Es lassen sich grundlegende Wünsche und Probleme herauskristallisieren:

Als Problem wurde vor allem von Seiten der Angebotsvermittler als auch Beratungsstellen selbst geäußert, dass ein zu unüberschaubares Leistungs- und Abrechnungswirrwarr für Anbieter und Vermittler selbst als auch für Bedürftige (vor allem auf für die Bedürftigen unverständlich auch zu vermitteln) existiert.

Als wiederkehrendes Problem wurde außerdem die fehlende Konformität zwischen den Ländern gesehen. Hier hat die Bundespolitik gesetzlich wenig Handlungsspielraum, es wurde aber der Wunsch nach einem verstärkten Druckaufbau seitens der Bundespolitik gewnscht, bzw. zumindest die Festsetzung zu Richtlinien für Landesverordnungen.

Zur Begegnung des wahrgenommenen Informationsdefizits seitens der Vermittler als auch Beratungsstellen, wurden Vorschläge nach Flyern und Schulungen laut, vor allem um über Neuerungen für die Betreuungs- und Entlastungsleistungen aufzuzeigen.
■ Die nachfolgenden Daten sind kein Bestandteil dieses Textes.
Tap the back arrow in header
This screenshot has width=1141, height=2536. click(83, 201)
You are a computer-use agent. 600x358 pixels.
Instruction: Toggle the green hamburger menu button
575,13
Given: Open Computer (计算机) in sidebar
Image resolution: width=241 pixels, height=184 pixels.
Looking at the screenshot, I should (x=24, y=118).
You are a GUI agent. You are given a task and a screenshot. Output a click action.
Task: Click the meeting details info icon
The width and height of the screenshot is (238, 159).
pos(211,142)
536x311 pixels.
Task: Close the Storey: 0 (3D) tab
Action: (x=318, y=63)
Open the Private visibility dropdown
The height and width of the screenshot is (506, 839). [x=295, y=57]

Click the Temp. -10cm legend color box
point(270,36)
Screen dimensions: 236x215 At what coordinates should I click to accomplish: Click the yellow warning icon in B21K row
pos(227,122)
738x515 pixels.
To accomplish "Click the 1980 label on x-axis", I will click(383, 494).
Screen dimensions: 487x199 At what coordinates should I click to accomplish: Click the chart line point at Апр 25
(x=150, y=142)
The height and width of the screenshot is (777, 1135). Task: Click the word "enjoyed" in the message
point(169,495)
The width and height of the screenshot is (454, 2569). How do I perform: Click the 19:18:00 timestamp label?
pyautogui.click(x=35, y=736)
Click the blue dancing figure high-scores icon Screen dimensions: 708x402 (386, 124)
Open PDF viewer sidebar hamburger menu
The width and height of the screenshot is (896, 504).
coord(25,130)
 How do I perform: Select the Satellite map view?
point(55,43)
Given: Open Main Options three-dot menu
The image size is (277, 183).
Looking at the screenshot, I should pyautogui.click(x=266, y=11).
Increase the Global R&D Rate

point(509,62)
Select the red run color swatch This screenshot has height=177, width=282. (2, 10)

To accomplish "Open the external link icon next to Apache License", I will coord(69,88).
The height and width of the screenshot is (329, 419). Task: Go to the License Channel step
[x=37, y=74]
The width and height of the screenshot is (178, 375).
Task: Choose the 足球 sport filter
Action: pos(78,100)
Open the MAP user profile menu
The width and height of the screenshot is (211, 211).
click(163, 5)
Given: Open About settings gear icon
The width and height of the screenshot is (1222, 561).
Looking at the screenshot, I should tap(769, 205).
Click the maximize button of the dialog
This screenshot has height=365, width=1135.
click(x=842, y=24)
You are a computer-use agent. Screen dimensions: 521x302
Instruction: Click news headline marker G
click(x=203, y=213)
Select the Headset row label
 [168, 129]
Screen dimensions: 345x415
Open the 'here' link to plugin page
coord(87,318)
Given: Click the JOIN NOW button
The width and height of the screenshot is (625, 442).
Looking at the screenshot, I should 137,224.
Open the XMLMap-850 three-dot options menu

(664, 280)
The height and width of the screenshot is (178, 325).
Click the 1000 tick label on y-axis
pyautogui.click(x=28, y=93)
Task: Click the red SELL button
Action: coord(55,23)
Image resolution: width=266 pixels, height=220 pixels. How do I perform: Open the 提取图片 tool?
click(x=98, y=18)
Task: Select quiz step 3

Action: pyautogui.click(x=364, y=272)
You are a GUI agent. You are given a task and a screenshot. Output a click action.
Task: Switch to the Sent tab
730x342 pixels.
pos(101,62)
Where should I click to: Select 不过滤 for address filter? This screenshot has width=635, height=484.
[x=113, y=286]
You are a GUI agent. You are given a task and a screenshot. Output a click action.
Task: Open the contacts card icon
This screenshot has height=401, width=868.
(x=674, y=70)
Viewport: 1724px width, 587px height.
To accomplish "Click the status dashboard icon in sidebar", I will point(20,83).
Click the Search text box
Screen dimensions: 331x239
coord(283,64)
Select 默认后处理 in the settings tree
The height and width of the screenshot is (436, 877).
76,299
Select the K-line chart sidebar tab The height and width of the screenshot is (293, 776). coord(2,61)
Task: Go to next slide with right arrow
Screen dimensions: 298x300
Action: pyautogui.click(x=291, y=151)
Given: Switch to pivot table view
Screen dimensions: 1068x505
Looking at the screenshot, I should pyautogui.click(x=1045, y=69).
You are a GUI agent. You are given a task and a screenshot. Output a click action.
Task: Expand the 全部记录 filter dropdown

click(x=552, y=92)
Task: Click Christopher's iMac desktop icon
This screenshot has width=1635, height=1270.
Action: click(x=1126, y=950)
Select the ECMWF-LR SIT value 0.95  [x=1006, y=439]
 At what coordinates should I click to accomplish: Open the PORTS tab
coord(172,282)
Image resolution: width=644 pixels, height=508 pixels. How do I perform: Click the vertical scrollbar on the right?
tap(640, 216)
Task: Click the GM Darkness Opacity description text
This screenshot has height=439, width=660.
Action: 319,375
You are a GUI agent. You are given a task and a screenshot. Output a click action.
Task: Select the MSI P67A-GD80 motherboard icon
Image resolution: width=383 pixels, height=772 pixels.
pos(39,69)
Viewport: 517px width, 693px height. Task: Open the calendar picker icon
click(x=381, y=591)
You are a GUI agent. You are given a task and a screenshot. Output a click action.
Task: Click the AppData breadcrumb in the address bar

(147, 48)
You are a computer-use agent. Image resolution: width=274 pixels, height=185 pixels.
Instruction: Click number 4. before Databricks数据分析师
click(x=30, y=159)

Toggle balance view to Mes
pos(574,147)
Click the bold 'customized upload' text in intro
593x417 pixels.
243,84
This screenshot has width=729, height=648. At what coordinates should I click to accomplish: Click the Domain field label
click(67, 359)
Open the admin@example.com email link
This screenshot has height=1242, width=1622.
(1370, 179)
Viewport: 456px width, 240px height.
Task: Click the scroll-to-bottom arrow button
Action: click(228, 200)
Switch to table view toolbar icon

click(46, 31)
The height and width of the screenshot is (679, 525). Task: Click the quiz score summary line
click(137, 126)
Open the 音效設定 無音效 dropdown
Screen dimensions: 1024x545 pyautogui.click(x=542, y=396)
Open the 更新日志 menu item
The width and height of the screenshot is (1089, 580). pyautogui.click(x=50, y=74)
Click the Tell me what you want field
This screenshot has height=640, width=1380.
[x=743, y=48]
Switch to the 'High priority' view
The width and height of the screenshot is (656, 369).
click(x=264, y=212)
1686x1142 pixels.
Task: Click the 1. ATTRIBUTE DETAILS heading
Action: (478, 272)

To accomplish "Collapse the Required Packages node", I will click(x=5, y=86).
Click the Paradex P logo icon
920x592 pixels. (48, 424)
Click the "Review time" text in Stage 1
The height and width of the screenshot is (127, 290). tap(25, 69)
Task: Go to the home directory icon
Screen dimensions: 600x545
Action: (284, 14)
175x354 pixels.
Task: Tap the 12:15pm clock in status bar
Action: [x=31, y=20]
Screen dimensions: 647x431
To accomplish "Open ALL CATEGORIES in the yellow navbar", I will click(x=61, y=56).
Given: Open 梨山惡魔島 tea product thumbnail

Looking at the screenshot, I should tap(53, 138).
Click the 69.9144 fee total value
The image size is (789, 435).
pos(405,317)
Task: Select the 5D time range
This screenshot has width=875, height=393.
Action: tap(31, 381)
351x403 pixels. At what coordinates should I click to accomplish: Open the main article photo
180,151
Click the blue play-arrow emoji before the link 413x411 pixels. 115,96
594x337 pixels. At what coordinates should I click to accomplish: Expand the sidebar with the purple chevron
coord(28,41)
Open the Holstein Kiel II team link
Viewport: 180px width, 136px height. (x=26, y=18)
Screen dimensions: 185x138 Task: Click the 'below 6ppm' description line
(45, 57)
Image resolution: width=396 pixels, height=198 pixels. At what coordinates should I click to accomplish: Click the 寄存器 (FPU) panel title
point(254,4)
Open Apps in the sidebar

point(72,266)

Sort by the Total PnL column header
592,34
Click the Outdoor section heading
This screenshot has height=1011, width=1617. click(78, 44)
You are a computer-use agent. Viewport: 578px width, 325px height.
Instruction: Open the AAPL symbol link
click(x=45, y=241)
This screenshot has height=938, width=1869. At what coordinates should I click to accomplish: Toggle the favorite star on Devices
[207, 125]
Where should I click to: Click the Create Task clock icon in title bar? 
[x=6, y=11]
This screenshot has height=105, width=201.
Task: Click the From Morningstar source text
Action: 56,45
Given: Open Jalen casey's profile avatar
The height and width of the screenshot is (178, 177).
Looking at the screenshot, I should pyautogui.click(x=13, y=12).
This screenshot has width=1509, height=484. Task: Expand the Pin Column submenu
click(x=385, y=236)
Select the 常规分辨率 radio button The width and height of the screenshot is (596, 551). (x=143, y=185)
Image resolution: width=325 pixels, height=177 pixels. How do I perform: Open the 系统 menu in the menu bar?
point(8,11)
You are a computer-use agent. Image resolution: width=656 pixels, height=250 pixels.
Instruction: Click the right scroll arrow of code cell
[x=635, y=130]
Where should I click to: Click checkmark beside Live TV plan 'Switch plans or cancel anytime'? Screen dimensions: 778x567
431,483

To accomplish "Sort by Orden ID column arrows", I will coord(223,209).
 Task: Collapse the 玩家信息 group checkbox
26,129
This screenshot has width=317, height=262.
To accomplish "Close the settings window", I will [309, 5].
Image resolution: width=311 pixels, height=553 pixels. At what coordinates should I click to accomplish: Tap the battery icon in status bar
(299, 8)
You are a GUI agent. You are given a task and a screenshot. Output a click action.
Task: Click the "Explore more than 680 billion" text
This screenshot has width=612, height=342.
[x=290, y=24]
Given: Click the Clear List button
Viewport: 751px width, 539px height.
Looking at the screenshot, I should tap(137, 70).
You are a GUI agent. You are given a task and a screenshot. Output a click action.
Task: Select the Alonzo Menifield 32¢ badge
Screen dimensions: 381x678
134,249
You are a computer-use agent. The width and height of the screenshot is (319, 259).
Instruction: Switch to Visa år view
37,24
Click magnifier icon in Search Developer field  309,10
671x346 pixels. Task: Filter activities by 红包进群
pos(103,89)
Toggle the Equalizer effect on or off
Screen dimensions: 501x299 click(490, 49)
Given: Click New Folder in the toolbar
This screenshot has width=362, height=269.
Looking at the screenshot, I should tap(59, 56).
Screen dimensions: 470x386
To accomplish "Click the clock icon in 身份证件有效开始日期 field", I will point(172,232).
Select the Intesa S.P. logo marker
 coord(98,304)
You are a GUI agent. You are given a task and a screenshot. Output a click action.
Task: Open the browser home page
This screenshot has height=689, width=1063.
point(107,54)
Aber auch das NBA würde gerne besser verstanden werden von den Beratungsstellen und stationären Einrichtungen, um dies besser vor Bedürftigen und deren Angehörigen zu rechtfertigen.

Es stellt sich noch die Frage, bzw. könnte noch konstruktiver Inhalt zukünftiger Regionaldialoge sein, wer diese Schulungen vornimmt und in welcher Form sich die verschiedenen Stellen dies wünschen oder ob andere Arten der Informationsvermittlung sinnvoller wären. Ich freue mich in jedem Fall auf weitere praktische Verbesserungen, Anschübe und Diskussionen, die durch den Regionaldialog entstehen.